Brief: Show every line of the data where the word "button" can be found.

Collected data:
------------------------------------------------------------
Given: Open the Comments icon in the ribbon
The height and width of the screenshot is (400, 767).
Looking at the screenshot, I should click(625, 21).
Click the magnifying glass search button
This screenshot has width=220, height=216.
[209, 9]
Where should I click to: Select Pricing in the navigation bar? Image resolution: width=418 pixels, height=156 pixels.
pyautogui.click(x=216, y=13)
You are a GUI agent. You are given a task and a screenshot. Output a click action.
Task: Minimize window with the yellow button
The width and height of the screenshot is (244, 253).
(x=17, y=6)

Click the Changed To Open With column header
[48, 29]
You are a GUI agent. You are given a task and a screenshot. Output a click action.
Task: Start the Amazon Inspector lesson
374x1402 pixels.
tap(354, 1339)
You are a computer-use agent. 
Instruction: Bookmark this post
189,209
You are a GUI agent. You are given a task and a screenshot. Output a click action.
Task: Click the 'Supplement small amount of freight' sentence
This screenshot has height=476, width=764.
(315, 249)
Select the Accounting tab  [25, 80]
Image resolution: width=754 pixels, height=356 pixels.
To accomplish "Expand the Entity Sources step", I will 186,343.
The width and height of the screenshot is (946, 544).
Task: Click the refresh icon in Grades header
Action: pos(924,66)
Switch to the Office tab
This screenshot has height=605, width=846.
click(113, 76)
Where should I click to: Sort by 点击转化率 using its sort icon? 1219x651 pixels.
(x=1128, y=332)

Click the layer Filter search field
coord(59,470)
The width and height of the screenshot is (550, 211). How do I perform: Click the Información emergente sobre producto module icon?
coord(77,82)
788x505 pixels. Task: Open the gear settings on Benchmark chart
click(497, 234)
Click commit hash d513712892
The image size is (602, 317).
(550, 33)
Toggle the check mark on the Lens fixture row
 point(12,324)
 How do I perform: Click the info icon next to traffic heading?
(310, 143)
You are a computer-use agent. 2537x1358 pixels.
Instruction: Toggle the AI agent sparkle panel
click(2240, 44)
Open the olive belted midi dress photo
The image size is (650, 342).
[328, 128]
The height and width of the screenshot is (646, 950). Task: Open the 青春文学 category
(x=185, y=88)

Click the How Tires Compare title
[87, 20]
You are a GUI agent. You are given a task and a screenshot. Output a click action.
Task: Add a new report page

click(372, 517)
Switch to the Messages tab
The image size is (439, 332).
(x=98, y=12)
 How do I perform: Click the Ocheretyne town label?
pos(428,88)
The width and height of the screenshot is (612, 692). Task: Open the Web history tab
------------------------------------------------------------
Reply to the exercise:
Click the magnifying glass search button
Task: Minimize window with the yellow button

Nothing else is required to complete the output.